Mr MELHAM(9.55 a.m.) —I move:

Schedule 1, page 5, after item 3 insert:

3A   Racial Discrimination Act to prevail over provisions of Native Title Amendment Bill 1997

(1)   For the avoidance of doubt, it is expressly declared to be the intention of the Parliament that the provisions of the Racial Discrimination Act 1975 shall prevail over any provisions of the Native Title Amendment Act 1997 .

(2)   Nothing in the Native Title Amendment Act 1997 shall be taken to authorise any conduct, whether legislative, executive or judicial, that is inconsistent with the provisions or operation of the Racial Discrimination Act 1975.

That was the election commitment of the coalition in the lead-up to the last election. In their election platform, in relation to the Native Title Act, they promised:

The Coalition approach to Aboriginal land rights is based on the following:

(a)   the fact of Native Title where it has survived;

(b)   the Constitutional protection given to all property interests against Government resumption without compensation;

(c)   the prohibition of racially discriminatory measures or laws; and

(d)   the special relationship between Indigenous people and land which is at the core of Indigenous culture.

═══

> WHAT TO DO
Could you carry the Native Title debate excerpt forward, starting right after its last point about the special relationship between Indigenous people and land?

> COLLECTED DATA
═══

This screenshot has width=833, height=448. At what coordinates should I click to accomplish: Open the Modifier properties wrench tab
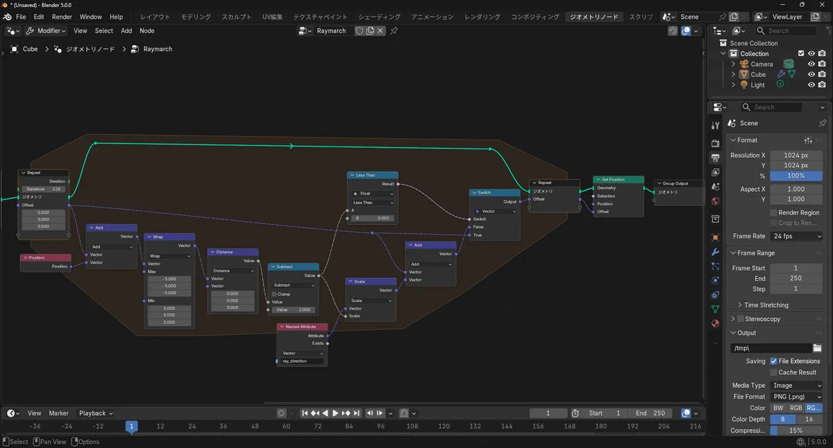[x=716, y=251]
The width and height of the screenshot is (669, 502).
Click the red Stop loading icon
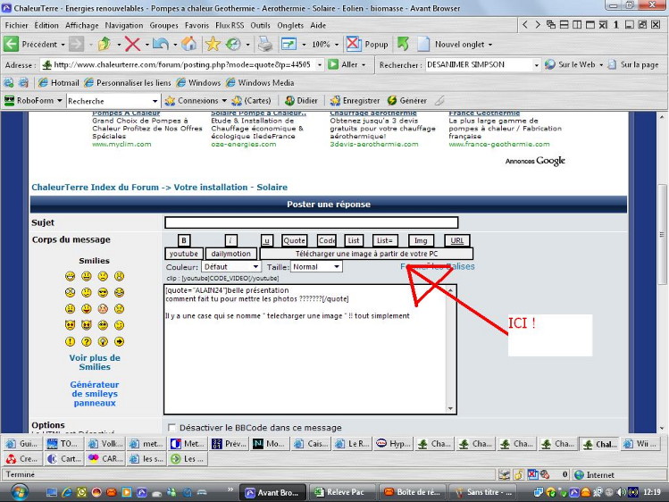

═══

> ANSWER
In Government, the Coalition will:

(a) retain the Native Title Act;

(b)   reserve the right to amend the Native Title Act to ensure its workability;

(c)   respect the provisions of the Racial Discrimination Act; and

(d)   ensure that any amendments to the Native Title Act are preceded by wide consultation.

It was coalition policy that any amendments would respect the Racial Discrimination Act. This amendment to the Native Title Amendment Bill is to ensure that the coalition sticks to its election promise. It is a safety net to the effect that this parliament does not intend, intentionally or accidentally, to override the Racial Discrimination Act. As a later federal act, this safety net provision is needed to ensure that what is currently cross-party support for respect for the Racial Discrimination Act is maintained. The Prime Minister (Mr Howard), in releasing an outline of proposed amendments in May 1996, in a letter signed by him, said:

The coalition announced during the election campaign that it would retain the Native Title Act but reserved the right to amend it to ensure its workability while respecting the provisions of the Racial Discrimination Act.

The amendment I have moved does just that. When I asked the Prime Minister a question on Monday, 6 May 1996, I said:

My question is directed to the Prime Minister. Will the Prime Minister give a commitment to this House that the government will not seek to repeal, suspend or override the Racial Discrimination Act of 1975?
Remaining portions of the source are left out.